The most used single-cell analysis technology among the reviewed studies is scRNA-seq, indicating that the application of other single-cell omics technologies, such as proteomics, epigenomics, metabolomics, and spatial transcriptomics, to study stress may deserve more attention in the field. Spatial transcriptomics not only investigates the transcriptomics at a nearly single-cell level but also conserves a spatial map of cells across the tissues [141]. Sc-proteomics can survey ~48 protein markers and their functions in cells [232,233] and is currently expanding into two-dimensional (spatial) proteomics to decipher protein distribution and localization within subcellular components [234]. Multi-omics to explore stress impacts, providing multiple layers of markers and cell-to-cell interactions, is still rarely utilized and urgently needed in the stress research field [121,235].
Physical stress is both inducive and derivative of multiple conditions and biological states (Table 1). These states vary wildly, ranging from underlying chronic high blood pressure to pancreatectomy [92,217]. Nevertheless, physical stress is often understood as exerting biomechanical stressors or otherwise involving pathways associated with extrinsic physical stimuli, such as in hypoxic stress and body-weight loading stress [119,236]. Physiological stress differs from physical stress; it is induced by chemicals or diseases [70,108]. Psychological stress typically affects cells via the psychoneuroimmunological pathways that can modulate various immune and inflammatory responses [19]. The immunoaffective stress responses may range from direct effects on cellular regulation and expansion to secreted cytokines that can indirectly dictate cellular function [19]. MDD and generalized anxiety disorder (GAD) are hallmark disorders in terms of these immunoaffective mental stress conditions [58,69,87]. Furthermore, multiple conditions are coexistent with both physical and mental stress or linked with sequential orders. Of these conditions, many are neurological in nature or are otherwise associated with the functioning of the nervous system. This form of stress is referred to as hybrid (physical or physiological/psychological) stress [69]. The pathophysiology of neurodegenerative conditions such as PD and AD illustrates that direct stress on neurons and other neuronal cells negatively affects myelination [70,110,121]. These hybridized stress conditions utilize the psychoneuroimmunological pathway that is also seen in mental stress, which can further add to the inflammatory damage seen in these conditions [19]. Of the three types of stress above, both physical and mental stress can be categorized as either acute or chronic. In a neuropsychiatric context, the most common differentiation between acute and chronic stress lies in the timeframe in which the stress is experienced [225]. When examining longitudinal stress periods, further differentiation is needed between repetitive stress (i.e., repeated acute stress) and prolonged stress (i.e., chronic stress) [18].
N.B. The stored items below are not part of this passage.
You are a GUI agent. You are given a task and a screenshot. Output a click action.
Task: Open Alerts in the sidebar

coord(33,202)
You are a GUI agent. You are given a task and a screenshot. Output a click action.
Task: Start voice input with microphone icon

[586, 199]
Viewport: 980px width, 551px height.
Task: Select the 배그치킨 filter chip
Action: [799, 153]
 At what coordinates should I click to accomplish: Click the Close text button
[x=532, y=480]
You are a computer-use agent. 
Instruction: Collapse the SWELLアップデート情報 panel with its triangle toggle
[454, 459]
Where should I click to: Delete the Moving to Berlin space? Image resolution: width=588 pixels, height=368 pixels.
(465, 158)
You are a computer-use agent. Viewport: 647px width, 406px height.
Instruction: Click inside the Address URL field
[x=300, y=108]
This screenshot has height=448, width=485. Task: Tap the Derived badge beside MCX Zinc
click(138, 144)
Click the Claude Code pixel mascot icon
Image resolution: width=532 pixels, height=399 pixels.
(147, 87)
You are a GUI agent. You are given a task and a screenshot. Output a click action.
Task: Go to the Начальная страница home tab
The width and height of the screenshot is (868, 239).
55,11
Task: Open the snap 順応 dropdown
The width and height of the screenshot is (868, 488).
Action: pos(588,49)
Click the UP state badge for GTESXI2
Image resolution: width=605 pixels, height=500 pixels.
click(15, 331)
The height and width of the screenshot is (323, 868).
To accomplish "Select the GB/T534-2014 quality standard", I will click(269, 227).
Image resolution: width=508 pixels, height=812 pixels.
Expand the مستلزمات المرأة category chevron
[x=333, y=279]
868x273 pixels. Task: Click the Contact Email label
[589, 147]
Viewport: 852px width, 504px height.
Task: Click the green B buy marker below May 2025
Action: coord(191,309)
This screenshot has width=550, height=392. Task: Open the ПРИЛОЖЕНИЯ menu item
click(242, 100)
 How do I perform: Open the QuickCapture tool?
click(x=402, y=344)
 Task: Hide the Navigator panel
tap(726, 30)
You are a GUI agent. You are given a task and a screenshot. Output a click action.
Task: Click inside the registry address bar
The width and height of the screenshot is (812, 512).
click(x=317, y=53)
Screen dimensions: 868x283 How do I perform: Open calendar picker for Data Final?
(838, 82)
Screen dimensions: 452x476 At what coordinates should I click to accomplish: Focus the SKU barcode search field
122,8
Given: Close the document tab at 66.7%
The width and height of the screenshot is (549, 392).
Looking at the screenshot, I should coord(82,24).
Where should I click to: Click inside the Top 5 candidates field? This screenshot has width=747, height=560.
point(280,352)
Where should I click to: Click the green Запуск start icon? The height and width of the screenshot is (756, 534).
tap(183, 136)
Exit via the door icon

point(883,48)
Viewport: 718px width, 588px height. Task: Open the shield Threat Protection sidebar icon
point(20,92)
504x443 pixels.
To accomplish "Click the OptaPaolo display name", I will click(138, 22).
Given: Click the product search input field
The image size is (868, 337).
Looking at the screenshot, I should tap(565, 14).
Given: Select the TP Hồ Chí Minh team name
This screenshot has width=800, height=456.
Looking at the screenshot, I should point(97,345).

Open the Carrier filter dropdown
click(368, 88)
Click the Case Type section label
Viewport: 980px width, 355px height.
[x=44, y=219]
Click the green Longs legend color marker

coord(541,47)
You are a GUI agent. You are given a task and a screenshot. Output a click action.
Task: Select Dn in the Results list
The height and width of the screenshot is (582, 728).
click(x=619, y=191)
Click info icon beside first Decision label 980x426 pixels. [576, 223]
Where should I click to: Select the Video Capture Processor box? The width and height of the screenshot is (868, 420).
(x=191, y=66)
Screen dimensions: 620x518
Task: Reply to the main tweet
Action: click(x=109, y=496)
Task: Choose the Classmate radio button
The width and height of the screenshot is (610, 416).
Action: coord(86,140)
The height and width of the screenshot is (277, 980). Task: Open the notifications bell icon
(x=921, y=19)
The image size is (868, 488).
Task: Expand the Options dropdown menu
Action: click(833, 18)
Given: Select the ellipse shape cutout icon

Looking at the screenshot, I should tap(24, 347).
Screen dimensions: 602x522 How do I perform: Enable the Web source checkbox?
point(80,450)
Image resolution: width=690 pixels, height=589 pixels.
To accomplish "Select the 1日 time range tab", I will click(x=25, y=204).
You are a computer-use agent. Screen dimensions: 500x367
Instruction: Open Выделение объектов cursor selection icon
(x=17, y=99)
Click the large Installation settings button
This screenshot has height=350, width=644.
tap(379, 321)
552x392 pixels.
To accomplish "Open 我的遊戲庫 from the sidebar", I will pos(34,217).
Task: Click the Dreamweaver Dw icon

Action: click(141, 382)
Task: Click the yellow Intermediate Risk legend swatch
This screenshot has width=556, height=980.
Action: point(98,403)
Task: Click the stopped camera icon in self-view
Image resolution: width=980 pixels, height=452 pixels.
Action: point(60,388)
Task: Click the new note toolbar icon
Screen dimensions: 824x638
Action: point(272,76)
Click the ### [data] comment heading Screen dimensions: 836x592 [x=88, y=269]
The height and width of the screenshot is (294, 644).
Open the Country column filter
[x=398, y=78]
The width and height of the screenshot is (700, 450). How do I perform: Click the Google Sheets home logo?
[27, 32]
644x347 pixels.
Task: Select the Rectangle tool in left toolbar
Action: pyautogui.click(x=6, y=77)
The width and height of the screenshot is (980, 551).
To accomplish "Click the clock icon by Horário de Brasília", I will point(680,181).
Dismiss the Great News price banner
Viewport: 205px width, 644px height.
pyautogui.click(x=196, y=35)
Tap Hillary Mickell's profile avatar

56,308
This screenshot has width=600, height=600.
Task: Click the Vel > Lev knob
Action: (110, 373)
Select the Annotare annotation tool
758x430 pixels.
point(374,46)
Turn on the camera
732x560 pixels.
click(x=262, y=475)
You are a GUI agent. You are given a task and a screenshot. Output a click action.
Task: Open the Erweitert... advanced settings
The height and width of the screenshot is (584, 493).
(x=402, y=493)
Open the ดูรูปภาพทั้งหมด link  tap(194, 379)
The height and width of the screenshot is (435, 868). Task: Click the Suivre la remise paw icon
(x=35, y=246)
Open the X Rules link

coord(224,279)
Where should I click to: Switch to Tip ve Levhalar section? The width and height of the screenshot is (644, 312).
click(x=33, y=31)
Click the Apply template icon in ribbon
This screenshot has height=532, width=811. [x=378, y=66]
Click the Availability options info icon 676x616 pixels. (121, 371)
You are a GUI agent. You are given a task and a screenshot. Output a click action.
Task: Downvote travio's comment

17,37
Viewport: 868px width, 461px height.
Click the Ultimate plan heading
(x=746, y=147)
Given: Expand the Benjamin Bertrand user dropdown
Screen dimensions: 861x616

scRNA-seq has shown the differential landscape of stress transcriptomes in individual organ systems. The genes and pathways in the nervous system are particularly notable. The brain is the pivotal organ in processing stressors and executing the stress response, particularly the PVN, that mediates the initial stress response, CRH, and ACTH secretion. A single-cell transcriptomic atlas reveals that the PVN comprises highly heterogeneous cell subpopulations with diverse transcriptomic patterns. An acute stress study narrowed down secretagogin+ cells that are the CRH secretory cells, using Ca2+ sensing of secretagogin to coordinate vesicular traffic systems and exocytosis to deliver the hormone [131]. In a chronic stress model of ELA, active CRF+ neurons in adults are glutamatergic, with upregulation of heat-shock protein (Hspa8 and Hsp90ab1), synaptic vesicle content and transport (Vamp2), membrane trafficking (Atp5a1), neuronal structure (Actg1), and translation (Eif1) [137]. Habenula is a center connecting stress and mood, fear, memory, and emotion, consisting of 26 cell clusters, increased neuroactive ligand–receptor interactions, and synaptic signaling when inflicted with chronic psychological stress [54,176]. The upregulation of Lrrtm3, Grin1, and Kcnc1 in LHb neurons projecting to VTA is closely associated with chronic depression. The hippocampus executes fear memory through interactions between neurons and glial cells that are composed of 7 non-neuronal, 8 neuronal cell subtypes, and others. Acute stress triggers Ttr, Ptgds, and LTP genes in CA1 neurons, whereas chronic stress excites neuroimmune responses and neurogenesis in the dorsal hippocampus of animals resilient to stress [136]. The hippocampus loses glial lineage cells with enriched expression of inflammation and oxidative stress genes, leading to neurodegeneration under diabetic stress [108]. The epicenter of fear and anxiety, the amygdala, initiates an anxious mood by activating oligodendrocytes through xanthine derived from CD4+ T cells with upregulated IRF1 [69].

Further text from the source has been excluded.